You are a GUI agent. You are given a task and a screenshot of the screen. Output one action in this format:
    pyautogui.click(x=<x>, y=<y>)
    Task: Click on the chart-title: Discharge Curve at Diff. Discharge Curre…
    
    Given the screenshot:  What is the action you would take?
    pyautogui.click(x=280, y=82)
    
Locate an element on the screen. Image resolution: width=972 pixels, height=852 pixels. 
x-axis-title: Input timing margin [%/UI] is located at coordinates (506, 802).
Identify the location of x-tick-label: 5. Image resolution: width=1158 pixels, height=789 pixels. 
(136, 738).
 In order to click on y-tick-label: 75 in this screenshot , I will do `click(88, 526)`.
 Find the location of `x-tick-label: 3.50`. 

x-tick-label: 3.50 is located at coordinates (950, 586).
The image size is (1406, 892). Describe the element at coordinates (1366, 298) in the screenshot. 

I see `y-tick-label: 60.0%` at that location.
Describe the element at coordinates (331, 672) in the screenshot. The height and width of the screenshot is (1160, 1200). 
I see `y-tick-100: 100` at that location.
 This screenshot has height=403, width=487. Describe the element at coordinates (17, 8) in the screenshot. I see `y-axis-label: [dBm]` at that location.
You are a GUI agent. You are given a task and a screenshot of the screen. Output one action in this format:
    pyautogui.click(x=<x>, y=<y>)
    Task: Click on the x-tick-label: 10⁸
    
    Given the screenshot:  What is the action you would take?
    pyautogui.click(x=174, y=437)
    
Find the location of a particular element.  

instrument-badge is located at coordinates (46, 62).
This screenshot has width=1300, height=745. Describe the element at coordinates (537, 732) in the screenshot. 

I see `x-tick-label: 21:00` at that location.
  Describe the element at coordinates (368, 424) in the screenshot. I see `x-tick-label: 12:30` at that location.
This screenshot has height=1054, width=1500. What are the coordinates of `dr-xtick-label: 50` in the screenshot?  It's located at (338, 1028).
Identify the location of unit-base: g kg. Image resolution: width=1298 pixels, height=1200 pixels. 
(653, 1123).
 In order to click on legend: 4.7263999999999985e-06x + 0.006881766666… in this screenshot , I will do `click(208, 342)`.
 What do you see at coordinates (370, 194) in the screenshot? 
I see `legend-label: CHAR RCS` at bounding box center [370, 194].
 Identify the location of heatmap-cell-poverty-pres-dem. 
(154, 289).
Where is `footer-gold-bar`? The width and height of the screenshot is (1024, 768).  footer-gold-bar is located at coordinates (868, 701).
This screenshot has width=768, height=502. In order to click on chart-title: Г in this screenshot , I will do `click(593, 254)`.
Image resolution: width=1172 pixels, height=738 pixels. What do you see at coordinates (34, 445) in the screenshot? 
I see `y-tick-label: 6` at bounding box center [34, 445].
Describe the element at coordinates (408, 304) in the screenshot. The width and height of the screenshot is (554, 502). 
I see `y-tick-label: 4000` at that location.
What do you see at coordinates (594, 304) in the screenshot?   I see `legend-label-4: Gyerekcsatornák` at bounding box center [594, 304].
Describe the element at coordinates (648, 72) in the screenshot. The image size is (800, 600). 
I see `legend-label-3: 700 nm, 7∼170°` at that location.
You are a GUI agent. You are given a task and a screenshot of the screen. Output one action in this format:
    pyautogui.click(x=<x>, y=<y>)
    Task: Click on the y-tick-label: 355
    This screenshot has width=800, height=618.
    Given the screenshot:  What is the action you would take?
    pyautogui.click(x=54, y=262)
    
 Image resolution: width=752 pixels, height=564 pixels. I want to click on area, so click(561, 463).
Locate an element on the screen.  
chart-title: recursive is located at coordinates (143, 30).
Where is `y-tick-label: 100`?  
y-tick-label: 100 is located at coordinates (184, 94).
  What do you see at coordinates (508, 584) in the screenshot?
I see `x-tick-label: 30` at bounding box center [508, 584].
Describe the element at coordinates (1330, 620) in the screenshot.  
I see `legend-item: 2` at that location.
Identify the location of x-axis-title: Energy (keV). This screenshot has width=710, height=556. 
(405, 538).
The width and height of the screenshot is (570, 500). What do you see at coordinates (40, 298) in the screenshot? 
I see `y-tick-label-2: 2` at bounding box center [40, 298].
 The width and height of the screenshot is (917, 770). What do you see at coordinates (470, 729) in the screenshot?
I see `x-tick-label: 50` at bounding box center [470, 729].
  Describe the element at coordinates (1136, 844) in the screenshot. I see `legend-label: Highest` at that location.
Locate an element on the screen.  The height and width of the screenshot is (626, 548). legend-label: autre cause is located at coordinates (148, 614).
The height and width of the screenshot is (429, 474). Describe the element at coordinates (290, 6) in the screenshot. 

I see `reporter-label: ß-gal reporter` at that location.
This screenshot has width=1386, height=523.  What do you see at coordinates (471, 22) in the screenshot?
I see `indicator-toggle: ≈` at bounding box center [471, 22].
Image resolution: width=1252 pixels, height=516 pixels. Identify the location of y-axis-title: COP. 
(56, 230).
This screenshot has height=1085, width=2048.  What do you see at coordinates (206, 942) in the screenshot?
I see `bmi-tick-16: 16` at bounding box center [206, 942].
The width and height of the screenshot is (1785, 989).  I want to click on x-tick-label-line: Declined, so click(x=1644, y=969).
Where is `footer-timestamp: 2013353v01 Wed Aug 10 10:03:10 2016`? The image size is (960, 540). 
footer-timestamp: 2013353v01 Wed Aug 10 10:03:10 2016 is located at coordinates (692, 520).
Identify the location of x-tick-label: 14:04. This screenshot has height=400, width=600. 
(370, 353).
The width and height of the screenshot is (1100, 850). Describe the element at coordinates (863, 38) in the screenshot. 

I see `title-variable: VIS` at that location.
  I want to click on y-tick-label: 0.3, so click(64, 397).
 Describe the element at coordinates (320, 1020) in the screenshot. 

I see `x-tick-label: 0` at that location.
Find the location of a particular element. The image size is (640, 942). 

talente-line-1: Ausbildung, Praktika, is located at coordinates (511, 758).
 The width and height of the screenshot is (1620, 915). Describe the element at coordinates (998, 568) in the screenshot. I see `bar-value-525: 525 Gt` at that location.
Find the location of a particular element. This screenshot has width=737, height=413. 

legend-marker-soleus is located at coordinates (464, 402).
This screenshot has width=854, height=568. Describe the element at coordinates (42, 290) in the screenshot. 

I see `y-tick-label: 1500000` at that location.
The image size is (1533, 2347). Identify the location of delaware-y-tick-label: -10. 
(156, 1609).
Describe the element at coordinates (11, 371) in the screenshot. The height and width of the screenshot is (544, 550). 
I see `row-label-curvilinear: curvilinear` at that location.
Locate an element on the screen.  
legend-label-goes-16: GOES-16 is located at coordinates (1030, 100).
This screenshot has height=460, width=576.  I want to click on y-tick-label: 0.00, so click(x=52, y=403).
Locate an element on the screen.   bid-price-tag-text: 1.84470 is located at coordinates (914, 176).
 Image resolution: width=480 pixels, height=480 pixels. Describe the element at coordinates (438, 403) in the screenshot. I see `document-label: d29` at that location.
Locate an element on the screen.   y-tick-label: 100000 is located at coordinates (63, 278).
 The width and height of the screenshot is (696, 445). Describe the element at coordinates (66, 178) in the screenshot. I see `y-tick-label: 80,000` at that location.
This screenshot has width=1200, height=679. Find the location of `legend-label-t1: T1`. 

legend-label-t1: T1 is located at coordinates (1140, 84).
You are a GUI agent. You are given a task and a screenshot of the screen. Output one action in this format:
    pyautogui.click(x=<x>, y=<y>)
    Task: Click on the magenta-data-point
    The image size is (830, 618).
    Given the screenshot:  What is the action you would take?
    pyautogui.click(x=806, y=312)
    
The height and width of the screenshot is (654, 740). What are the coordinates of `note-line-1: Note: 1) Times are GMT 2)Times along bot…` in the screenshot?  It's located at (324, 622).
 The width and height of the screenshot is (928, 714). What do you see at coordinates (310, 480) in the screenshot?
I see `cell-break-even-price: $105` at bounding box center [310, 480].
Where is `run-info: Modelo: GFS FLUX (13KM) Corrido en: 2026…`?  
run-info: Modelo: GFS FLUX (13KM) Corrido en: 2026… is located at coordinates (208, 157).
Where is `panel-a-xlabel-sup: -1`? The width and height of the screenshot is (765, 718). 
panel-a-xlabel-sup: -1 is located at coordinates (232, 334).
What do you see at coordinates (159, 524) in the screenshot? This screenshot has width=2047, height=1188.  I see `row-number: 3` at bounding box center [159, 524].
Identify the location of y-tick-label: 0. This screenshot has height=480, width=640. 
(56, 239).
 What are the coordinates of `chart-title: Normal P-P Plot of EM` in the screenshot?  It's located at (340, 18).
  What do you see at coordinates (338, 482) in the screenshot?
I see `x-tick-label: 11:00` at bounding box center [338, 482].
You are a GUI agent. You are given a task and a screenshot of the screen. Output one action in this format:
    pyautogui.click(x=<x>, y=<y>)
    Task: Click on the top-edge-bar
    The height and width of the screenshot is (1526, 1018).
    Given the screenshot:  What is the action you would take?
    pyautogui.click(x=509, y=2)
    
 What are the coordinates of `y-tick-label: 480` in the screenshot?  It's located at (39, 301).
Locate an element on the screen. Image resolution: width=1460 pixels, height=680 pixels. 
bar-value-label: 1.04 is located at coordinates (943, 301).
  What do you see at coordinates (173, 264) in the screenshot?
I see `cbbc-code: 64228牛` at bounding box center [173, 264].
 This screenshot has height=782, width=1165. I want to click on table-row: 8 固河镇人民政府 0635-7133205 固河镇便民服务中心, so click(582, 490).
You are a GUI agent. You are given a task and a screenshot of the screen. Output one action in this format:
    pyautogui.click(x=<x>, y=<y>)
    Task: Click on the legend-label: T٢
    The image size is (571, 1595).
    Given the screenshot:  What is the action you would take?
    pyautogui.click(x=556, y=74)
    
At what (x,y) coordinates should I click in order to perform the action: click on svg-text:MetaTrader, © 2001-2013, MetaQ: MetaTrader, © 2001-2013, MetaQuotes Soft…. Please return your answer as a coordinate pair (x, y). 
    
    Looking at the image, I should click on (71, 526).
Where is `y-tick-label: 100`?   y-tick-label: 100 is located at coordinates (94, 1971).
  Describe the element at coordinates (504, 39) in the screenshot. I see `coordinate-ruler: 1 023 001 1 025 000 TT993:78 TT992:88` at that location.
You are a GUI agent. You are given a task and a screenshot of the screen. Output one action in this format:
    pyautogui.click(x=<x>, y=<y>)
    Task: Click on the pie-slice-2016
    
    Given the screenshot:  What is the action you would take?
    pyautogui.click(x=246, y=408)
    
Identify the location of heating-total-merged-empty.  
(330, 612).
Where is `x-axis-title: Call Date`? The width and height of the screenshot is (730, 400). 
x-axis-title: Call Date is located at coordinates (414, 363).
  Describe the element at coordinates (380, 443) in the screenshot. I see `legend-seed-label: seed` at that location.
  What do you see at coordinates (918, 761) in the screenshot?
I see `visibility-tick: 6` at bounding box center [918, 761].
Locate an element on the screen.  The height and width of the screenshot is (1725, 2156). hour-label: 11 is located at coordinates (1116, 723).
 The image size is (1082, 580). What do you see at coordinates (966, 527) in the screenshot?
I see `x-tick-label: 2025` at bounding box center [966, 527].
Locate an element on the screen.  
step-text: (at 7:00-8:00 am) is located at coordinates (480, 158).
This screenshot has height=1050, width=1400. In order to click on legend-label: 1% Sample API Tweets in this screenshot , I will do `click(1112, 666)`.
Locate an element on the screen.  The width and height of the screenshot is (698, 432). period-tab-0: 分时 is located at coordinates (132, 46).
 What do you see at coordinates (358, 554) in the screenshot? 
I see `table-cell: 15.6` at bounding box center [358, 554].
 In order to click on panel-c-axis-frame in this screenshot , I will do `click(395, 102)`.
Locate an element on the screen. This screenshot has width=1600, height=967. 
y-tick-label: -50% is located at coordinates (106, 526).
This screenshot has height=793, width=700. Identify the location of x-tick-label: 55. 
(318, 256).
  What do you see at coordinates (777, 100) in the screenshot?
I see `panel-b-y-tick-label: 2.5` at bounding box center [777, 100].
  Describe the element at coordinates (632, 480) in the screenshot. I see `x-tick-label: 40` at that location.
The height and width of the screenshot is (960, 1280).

◆ ◆ ◆ ◆ ◆ ◆ ◆

Return verbatim the material from the line containing "This screenshot has height=793, width=700.", that line included, through the last line of the material.

_RESULT BELOW_
This screenshot has height=793, width=700. Identify the location of x-tick-label: 55. 
(318, 256).
  What do you see at coordinates (777, 100) in the screenshot?
I see `panel-b-y-tick-label: 2.5` at bounding box center [777, 100].
  Describe the element at coordinates (632, 480) in the screenshot. I see `x-tick-label: 40` at that location.
The height and width of the screenshot is (960, 1280).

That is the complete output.